Mitten in der Stadt, nahe am Menschen

Wilhelm Tell in Interlaken

29. Juni 2015

Von ihrem Deutschunterricht in der Schweiz berichtet Lena Blum: "Mitte Juni sind wir (alle 8-ten Klassen) mit dem Bus nach Interlaken gefahren, um uns das Theaterstück „Wilhelm Tell“ von Friedrich Schiller anzusehen. Mir persönlich hat das Theaterstück sehr gut gefallen, weil die Figuren gut besetzt waren und sie sehr überzeugend gesprochen und gespielt haben, ...

... vor allem Melchtal, als ob das, was gerade in dem Theaterstück vorkommt, auch wirklich passiert. Die Schauspieler haben ernsthaft gespielt, sie haben nie losgelacht, auch bei „lustigen“ Szenen. Man hat ganz klar mitbekommen, wie die einzelnen Personen zu dem Geschehen stehen, durch ihre Gestik und Mimik, und dadurch hat man das gesamte Stück viel leichter verstanden.

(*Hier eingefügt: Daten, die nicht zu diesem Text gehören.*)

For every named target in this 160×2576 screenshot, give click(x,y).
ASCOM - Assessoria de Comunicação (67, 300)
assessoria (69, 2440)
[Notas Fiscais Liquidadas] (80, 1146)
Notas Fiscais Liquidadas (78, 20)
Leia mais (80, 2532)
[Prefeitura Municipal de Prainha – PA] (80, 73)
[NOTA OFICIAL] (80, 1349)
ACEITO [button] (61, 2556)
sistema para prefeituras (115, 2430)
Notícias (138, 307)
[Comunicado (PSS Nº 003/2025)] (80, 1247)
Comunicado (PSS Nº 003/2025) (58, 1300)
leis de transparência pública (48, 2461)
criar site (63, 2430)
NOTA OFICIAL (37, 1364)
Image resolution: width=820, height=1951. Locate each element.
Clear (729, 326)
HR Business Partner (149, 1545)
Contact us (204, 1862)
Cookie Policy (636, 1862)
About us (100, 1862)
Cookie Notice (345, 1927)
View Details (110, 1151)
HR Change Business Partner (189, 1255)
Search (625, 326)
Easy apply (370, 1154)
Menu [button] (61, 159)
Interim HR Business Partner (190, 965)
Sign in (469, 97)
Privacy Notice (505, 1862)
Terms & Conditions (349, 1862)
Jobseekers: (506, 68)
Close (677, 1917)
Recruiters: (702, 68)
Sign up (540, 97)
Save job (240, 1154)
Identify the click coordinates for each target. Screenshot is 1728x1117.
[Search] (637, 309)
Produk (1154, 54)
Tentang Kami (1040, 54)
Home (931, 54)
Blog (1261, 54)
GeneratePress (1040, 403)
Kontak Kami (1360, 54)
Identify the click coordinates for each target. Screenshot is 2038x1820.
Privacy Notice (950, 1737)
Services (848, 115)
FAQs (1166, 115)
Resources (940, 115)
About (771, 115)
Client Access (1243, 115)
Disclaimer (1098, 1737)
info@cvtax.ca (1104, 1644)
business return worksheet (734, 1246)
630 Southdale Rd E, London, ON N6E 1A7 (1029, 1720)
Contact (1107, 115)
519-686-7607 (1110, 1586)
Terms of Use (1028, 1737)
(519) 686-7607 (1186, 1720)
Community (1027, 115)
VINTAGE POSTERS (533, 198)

Auch die Sprechweise der Figuren hat mir gefallen, sie haben an den passenden Stellen laut oder leise gesprochen, langsam oder schnell. Die Schauspieler haben die Emotionen, die mit ihrem Text verbunden waren, sehr gut zum Ausdruck gebracht. Man hatte wirklich das Gefühl, man wäre im 13. Jahrhundert gelandet: Die Kleidung war passend, es gab echte Hütten aus Holz und Stein.

Auch die Musik war gut, an den passenden Stellen wurde eine traurige, fröhliche, feierliche, langsame oder schnelle Musik gespielt.

Mir persönlich hat besonders gut gefallen, dass in dem Theaterstück echte Tiere mitgespielt haben – Pferde, Kühe mit riesigen Glocken, Ziegen und ein Maultier.

Nach zwei tollen Stunden -Wilhelm Tell- fuhren wir wieder nach Hause.